:: Stored data

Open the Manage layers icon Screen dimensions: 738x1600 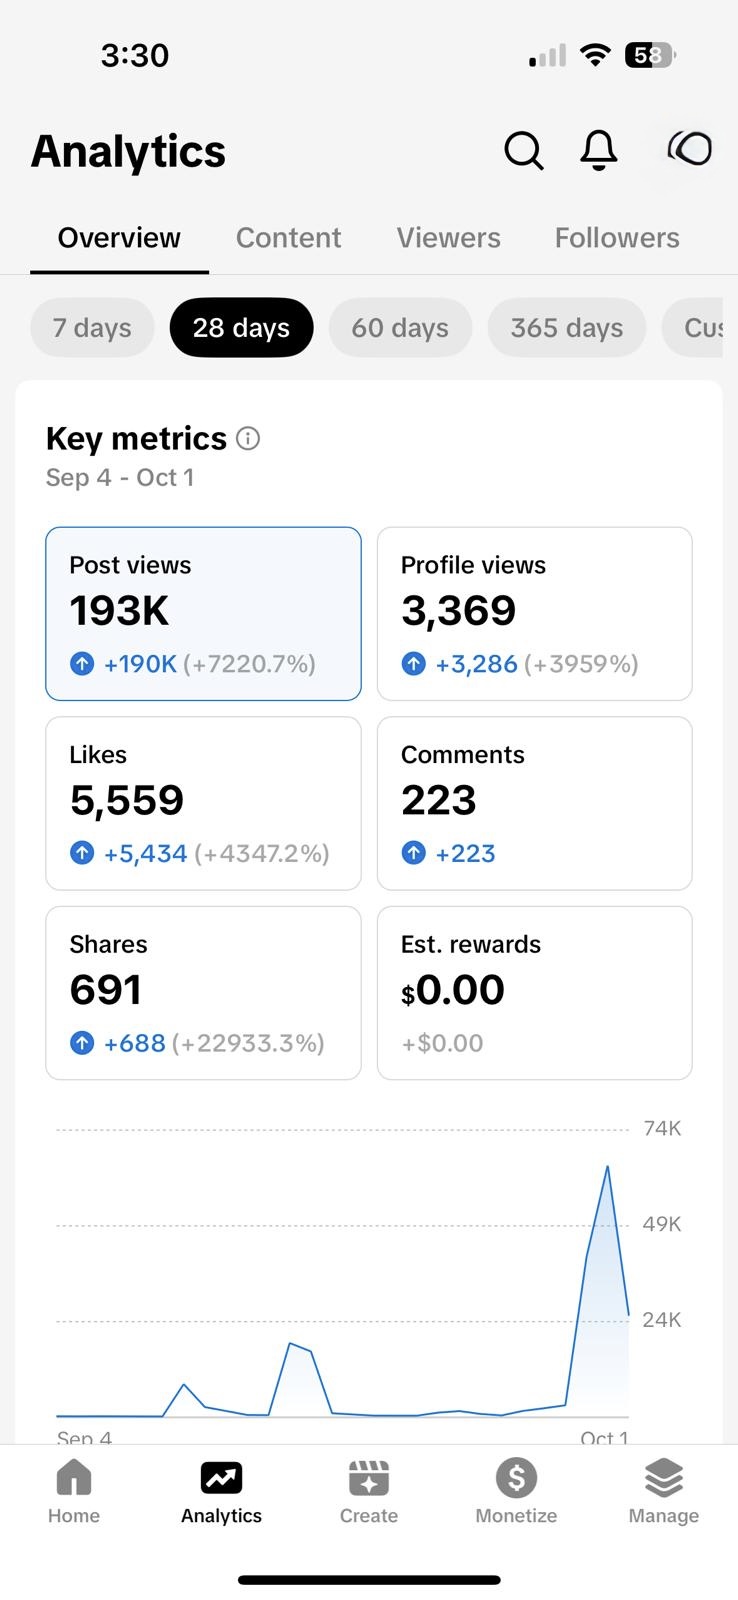pos(663,1490)
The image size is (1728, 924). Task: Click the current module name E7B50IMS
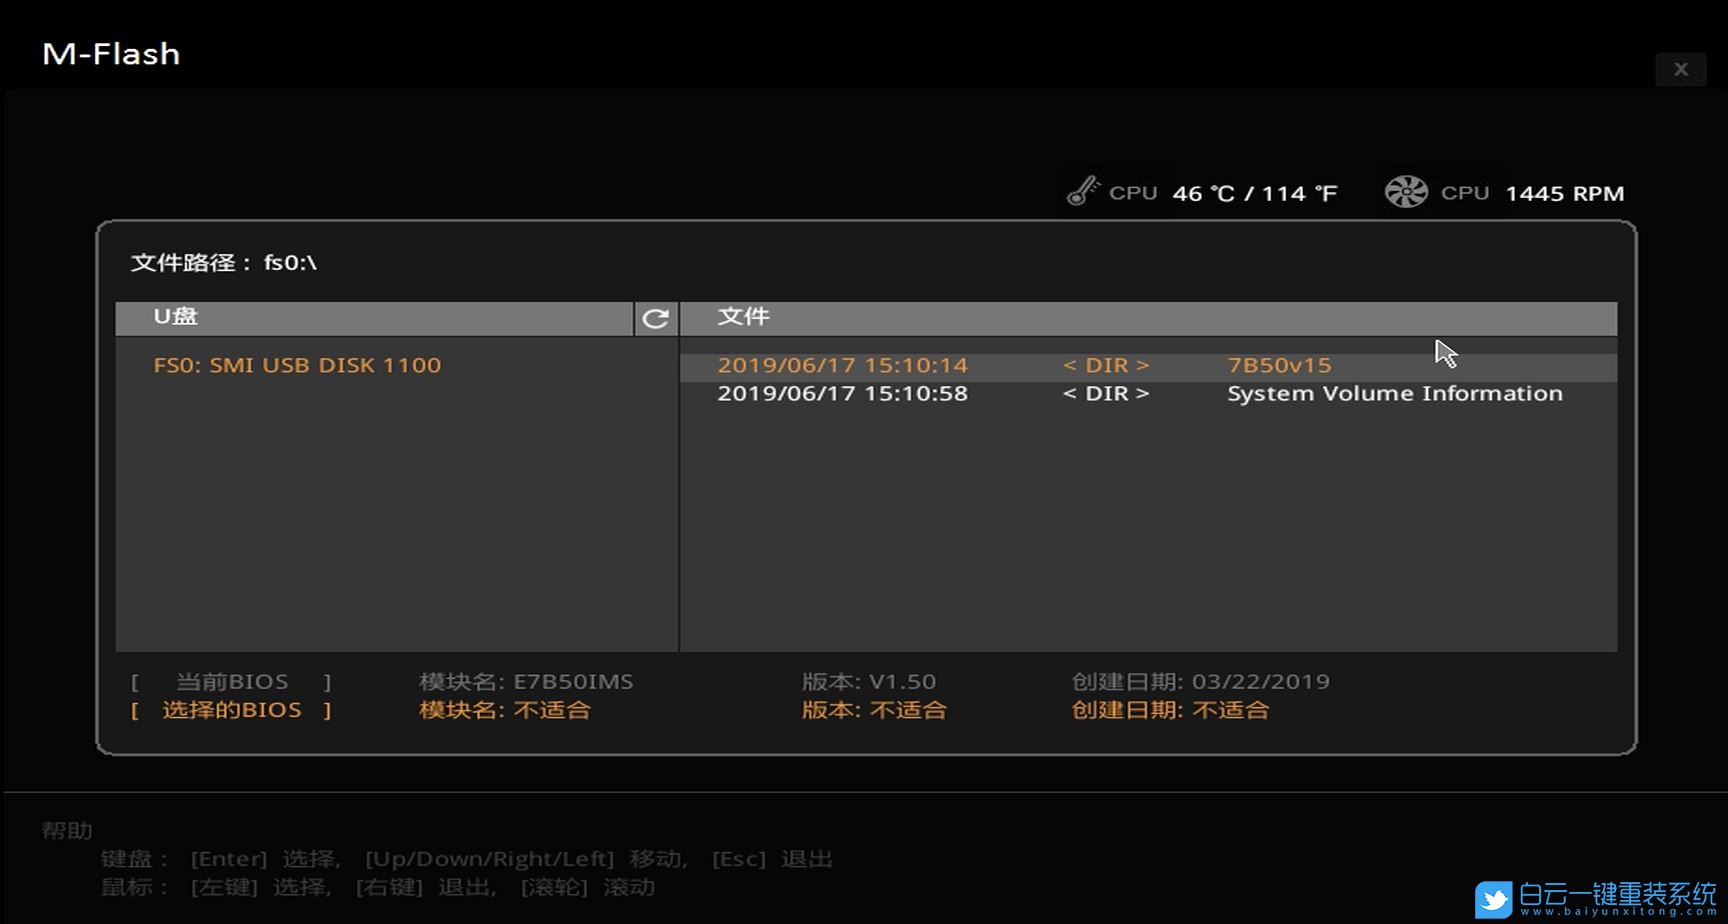pyautogui.click(x=573, y=682)
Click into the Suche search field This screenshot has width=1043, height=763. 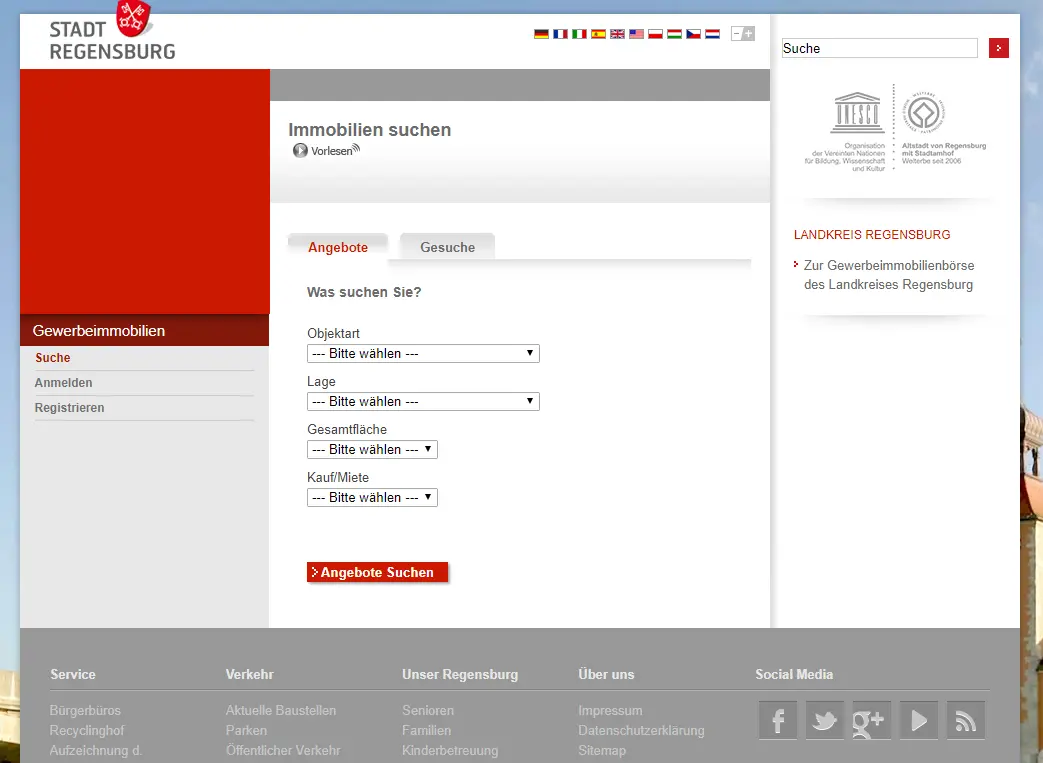pos(879,48)
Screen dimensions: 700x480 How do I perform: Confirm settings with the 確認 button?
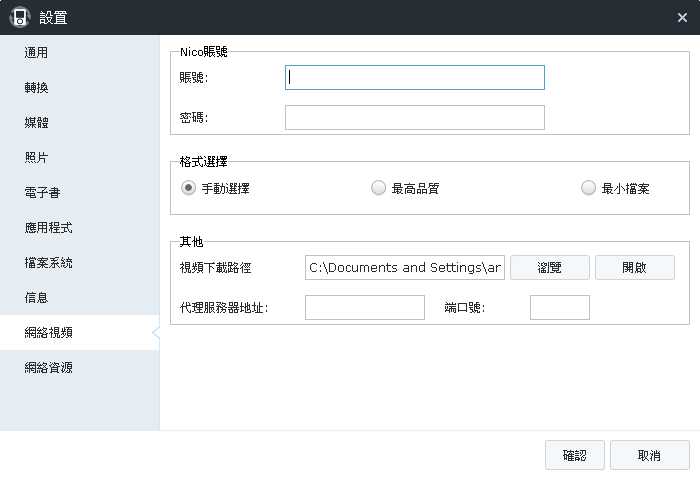point(574,455)
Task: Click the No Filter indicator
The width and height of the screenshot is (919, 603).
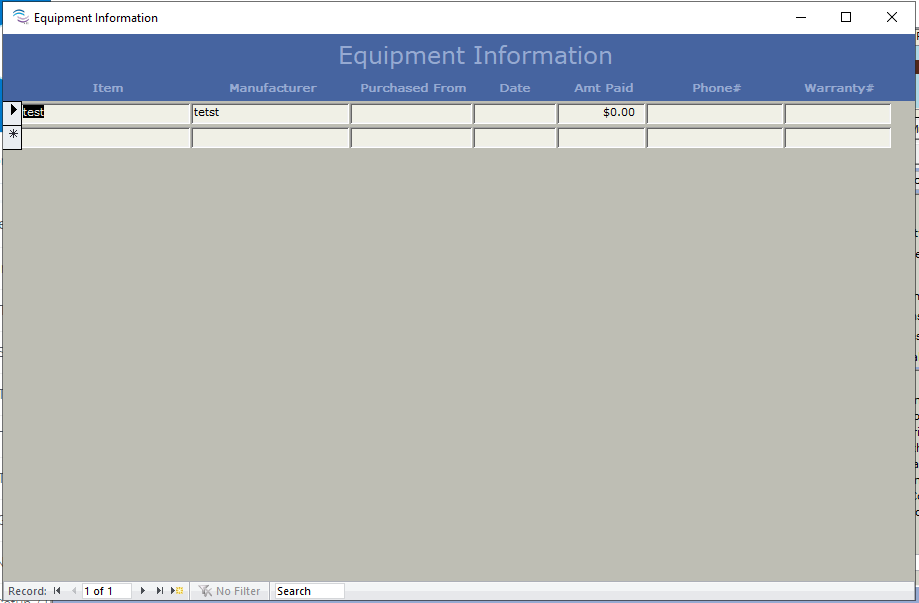Action: pos(230,591)
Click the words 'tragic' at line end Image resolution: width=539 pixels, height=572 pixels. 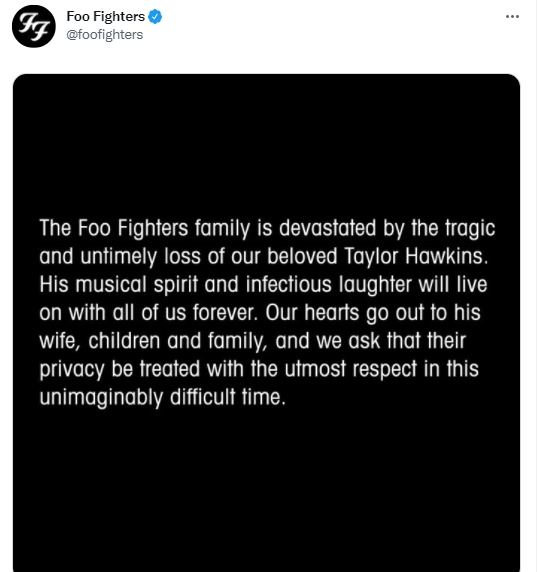click(x=470, y=229)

::::

▸ Work to be completed
Identify each line of the data above that contains the string "Task", and copy those lines in full. Treat uppercase and lowercase letters as different.

▸ Problem solution
The image size is (1728, 924). Task: Click the current module name E7B50IMS
Task: Click the No Filter indicator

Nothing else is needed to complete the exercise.